- **RECORDS FOR THE TASK**
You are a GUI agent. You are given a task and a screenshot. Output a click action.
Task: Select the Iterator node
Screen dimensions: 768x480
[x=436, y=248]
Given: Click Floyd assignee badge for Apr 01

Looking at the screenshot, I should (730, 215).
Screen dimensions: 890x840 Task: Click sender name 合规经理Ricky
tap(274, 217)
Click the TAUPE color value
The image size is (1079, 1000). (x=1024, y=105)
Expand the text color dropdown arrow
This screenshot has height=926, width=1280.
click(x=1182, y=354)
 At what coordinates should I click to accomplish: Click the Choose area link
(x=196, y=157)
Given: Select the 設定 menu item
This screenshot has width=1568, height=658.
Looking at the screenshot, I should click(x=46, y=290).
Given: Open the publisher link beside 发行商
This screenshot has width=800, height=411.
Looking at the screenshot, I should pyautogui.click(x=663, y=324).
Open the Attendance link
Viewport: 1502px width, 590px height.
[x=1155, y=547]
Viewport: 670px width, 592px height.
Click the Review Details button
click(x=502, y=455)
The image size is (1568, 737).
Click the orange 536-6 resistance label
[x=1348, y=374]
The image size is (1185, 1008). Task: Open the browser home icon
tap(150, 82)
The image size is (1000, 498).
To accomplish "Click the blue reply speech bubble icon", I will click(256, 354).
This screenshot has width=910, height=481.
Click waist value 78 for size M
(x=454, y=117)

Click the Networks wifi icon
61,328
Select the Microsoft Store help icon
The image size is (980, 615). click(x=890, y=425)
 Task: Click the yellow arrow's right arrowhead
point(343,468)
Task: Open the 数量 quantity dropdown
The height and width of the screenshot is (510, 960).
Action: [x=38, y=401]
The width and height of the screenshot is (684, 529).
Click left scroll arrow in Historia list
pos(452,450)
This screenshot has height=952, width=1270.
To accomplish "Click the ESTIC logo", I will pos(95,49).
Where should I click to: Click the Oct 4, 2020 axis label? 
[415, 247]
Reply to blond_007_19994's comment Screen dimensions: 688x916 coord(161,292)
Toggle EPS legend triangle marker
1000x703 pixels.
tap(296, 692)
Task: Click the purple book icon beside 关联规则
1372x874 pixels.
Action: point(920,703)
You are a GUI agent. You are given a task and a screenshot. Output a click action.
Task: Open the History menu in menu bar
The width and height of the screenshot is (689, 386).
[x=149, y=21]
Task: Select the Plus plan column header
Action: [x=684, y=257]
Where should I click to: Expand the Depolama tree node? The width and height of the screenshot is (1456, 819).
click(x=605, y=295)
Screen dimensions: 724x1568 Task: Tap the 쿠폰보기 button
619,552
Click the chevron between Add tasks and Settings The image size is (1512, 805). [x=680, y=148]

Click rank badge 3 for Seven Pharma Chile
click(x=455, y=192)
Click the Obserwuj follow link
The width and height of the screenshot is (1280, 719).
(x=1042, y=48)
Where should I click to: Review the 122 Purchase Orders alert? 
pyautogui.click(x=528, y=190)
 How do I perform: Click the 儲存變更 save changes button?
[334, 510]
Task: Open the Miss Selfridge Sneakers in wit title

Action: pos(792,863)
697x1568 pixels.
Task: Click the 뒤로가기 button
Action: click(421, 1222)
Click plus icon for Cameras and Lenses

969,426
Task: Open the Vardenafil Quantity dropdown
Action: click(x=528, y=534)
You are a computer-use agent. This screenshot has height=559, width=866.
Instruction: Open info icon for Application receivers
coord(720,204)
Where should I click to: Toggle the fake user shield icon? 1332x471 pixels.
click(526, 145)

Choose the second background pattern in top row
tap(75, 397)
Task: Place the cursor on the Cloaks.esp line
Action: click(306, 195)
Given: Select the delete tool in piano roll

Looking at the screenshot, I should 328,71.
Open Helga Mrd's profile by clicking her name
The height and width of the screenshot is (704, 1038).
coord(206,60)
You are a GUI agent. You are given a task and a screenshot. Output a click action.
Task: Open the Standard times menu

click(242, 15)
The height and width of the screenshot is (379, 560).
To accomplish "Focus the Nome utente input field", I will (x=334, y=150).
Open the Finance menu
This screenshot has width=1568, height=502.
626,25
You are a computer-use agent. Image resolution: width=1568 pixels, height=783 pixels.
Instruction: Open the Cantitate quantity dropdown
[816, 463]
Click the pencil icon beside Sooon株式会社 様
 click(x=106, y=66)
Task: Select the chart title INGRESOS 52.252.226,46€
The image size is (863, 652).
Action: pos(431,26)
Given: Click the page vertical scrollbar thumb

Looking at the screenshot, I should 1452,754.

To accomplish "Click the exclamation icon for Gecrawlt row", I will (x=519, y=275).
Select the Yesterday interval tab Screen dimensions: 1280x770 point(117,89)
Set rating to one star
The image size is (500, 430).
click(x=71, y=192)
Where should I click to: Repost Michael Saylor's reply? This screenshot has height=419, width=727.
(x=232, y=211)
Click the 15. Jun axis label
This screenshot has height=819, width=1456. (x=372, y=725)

- **SHORT PROBLEM**
Copy each line of the records above that contains the string "will". Case matters.

- **TASK RESULT**
To accomplish "Click the blue reply speech bubble icon", I will click(256, 354).
To accomplish "Click the ESTIC logo", I will pos(95,49).
To accomplish "Focus the Nome utente input field", I will (x=334, y=150).
To accomplish "Click the exclamation icon for Gecrawlt row", I will (x=519, y=275).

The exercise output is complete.